Your task is to output every record exactly as it is given.

↓

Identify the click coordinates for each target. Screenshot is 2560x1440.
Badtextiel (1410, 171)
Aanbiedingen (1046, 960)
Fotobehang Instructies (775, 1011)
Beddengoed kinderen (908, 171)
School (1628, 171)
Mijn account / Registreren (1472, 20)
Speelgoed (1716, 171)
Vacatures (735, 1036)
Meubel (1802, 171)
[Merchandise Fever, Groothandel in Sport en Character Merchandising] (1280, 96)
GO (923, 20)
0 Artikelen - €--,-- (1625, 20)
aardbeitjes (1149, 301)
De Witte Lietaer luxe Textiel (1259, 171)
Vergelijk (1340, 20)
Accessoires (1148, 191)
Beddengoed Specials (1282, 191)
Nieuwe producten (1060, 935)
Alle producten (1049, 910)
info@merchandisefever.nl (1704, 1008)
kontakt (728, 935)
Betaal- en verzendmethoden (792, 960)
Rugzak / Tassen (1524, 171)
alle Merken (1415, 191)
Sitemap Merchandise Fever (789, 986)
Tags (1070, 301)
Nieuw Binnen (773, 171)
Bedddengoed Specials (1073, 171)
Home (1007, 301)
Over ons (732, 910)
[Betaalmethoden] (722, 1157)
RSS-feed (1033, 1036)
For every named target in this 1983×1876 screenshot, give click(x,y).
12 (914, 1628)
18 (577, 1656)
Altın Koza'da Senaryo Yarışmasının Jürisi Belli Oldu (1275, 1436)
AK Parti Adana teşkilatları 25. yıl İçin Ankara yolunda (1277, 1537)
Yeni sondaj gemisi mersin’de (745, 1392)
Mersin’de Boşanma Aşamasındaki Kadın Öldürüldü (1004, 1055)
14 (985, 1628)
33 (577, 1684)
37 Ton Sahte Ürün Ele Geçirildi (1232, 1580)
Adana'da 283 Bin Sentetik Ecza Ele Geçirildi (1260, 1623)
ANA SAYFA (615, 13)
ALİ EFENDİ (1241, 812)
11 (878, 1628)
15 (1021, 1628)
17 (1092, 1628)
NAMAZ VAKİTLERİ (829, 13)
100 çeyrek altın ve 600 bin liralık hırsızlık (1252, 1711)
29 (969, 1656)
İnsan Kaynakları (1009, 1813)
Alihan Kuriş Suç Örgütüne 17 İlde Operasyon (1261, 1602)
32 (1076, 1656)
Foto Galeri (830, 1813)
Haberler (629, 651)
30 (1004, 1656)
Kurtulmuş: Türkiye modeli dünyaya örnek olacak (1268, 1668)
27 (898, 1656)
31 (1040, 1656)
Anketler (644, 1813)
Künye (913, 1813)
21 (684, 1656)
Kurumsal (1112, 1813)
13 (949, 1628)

↑

**Task solution**
Identify the click coordinates for each target. Screenshot is 2560x1440.
Badtextiel (1410, 171)
Aanbiedingen (1046, 960)
Fotobehang Instructies (775, 1011)
Beddengoed kinderen (908, 171)
School (1628, 171)
Mijn account / Registreren (1472, 20)
Speelgoed (1716, 171)
Vacatures (735, 1036)
Meubel (1802, 171)
[Merchandise Fever, Groothandel in Sport en Character Merchandising] (1280, 96)
GO (923, 20)
0 Artikelen - €--,-- (1625, 20)
aardbeitjes (1149, 301)
De Witte Lietaer luxe Textiel (1259, 171)
Vergelijk (1340, 20)
Accessoires (1148, 191)
Beddengoed Specials (1282, 191)
Nieuwe producten (1060, 935)
Alle producten (1049, 910)
info@merchandisefever.nl (1704, 1008)
kontakt (728, 935)
Betaal- en verzendmethoden (792, 960)
Rugzak / Tassen (1524, 171)
alle Merken (1415, 191)
Sitemap Merchandise Fever (789, 986)
Tags (1070, 301)
Nieuw Binnen (773, 171)
Bedddengoed Specials (1073, 171)
Home (1007, 301)
Over ons (732, 910)
[Betaalmethoden] (722, 1157)
RSS-feed (1033, 1036)
For every named target in this 1983×1876 screenshot, give click(x,y).
12 (914, 1628)
18 (577, 1656)
Altın Koza'da Senaryo Yarışmasının Jürisi Belli Oldu (1275, 1436)
AK Parti Adana teşkilatları 25. yıl İçin Ankara yolunda (1277, 1537)
Yeni sondaj gemisi mersin’de (745, 1392)
Mersin’de Boşanma Aşamasındaki Kadın Öldürüldü (1004, 1055)
14 (985, 1628)
33 (577, 1684)
37 Ton Sahte Ürün Ele Geçirildi (1232, 1580)
Adana'da 283 Bin Sentetik Ecza Ele Geçirildi (1260, 1623)
ANA SAYFA (615, 13)
ALİ EFENDİ (1241, 812)
11 (878, 1628)
15 (1021, 1628)
17 (1092, 1628)
NAMAZ VAKİTLERİ (829, 13)
100 çeyrek altın ve 600 bin liralık hırsızlık (1252, 1711)
29 (969, 1656)
İnsan Kaynakları (1009, 1813)
Alihan Kuriş Suç Örgütüne 17 İlde Operasyon (1261, 1602)
32 (1076, 1656)
Foto Galeri (830, 1813)
Haberler (629, 651)
30 (1004, 1656)
Kurtulmuş: Türkiye modeli dünyaya örnek olacak (1268, 1668)
27 (898, 1656)
31 (1040, 1656)
Anketler (644, 1813)
Künye (913, 1813)
21 (684, 1656)
Kurumsal (1112, 1813)
13 (949, 1628)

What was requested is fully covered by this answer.